In [1]:
import torch
import numpy as np

from dfa_lib import emu_nn

In [2]:
class LinearDFANetwork(torch.nn.Module):
    """
    Linear feed-forward networks with direct feedback alignment learning
    """
    def __init__(self, in_features, out_features):
        """
        :param in_features: dimension of input features (784 for MNIST)

        1) Create a LinearDFAError.
        2) Create other LinearDFAModules with a reference to error_layer
        """
        super(LinearDFANetwork, self).__init__()

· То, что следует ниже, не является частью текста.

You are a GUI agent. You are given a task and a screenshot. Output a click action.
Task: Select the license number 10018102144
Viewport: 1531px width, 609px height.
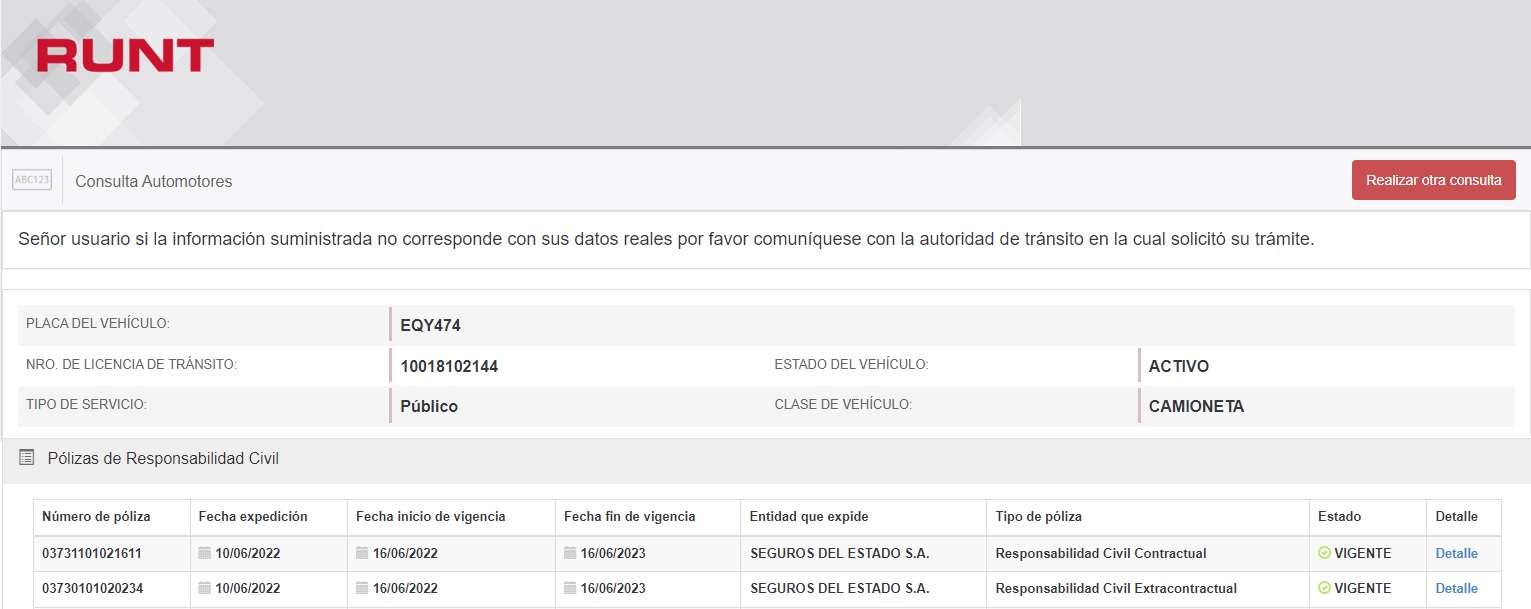(449, 367)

        self.in_features = in_features
        self.out_features = out_features

        self.last = emu_nn.ErrorDFA(128, self.out_features)
        # self.last = torch.nn.Linear(128, self.out_features)
        self.f = torch.nn.ReLU()

        self.conv1 = torch.nn.Conv2d(in_channels=1, out_channels=32, kernel_size=(3,3))
        self.pool1 = torch.nn.MaxPool2d(kernel_size=(2,2))
        self.do1 = torch.nn.Dropout(0.25)
        self.flatten = torch.nn.Flatten()
        self.fc1 = emu_nn.LinearDFA(5408, 128, error_layer = self.last, continue_BP = True)        
        # self.fc1 = torch.nn.Linear(5408, 128)

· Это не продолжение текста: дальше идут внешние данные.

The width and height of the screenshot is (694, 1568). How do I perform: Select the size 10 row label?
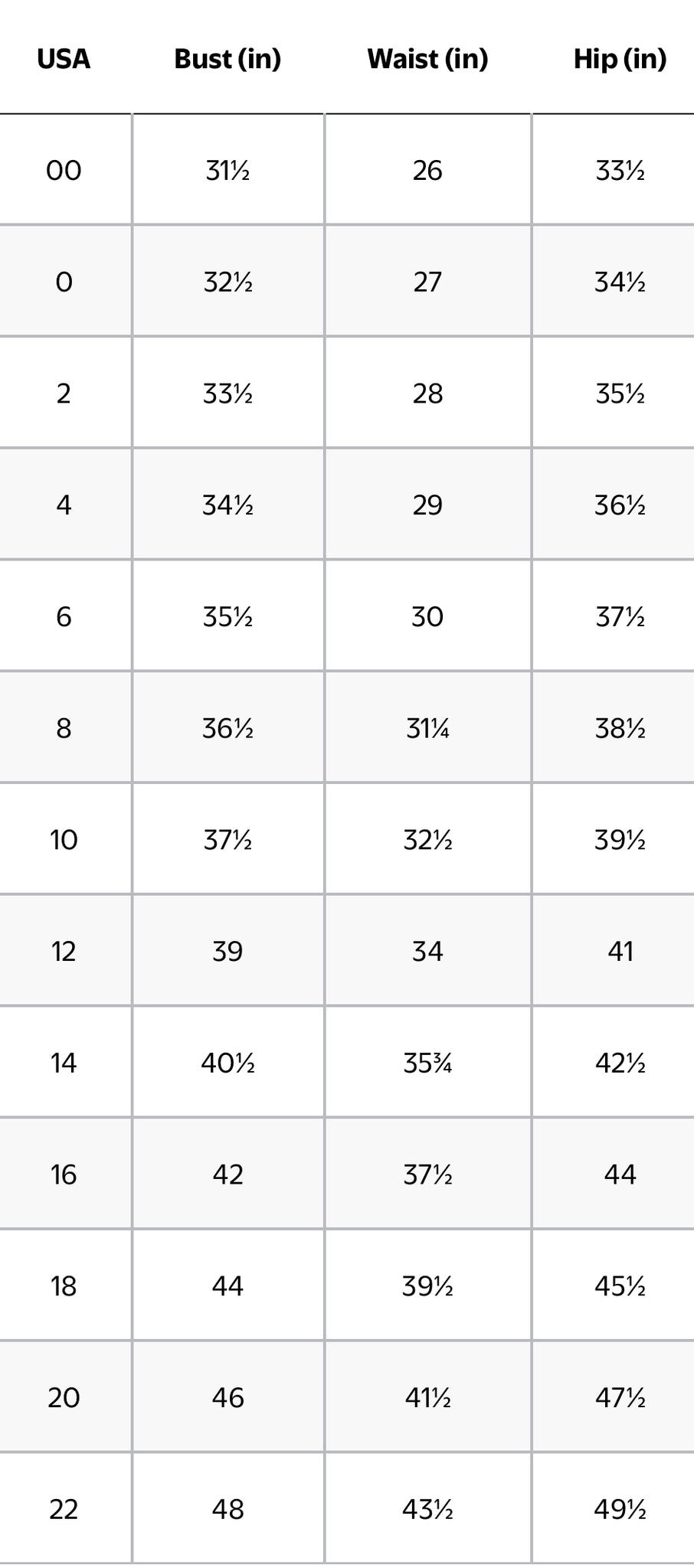64,840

    def forward(self, inputs):
        """
        forward pass, which is same for conventional feed-forward net
        :param inputs: inputs with shape [batch_size, in_features]
        :return: logit outputs from the network
        """

        # first layer
        l0 = self.f(self.conv1(inputs))
        l1 = self.pool1(l0)
        l2 = self.do1(l1)
        l3 = self.flatten(l2)
        l4 = self.f(self.fc1(l3))
        output = self.last(l4)

        return output

In [3]:
# @title Загрузка датасета
import matplotlib.pyplot as plt
from torchvision import datasets, transforms
from torch.utils.data import DataLoader
from torch.autograd import Variable
from tqdm.notebook import tqdm
import os

BATCH_SIZE = 32

# загружаем датасет из torchvision
train_data = datasets.MNIST(root="./data", train=True, download=True, transform=transforms.ToTensor())
test_data = datasets.MNIST(root="./data", train=False, download=True, transform=transforms.ToTensor())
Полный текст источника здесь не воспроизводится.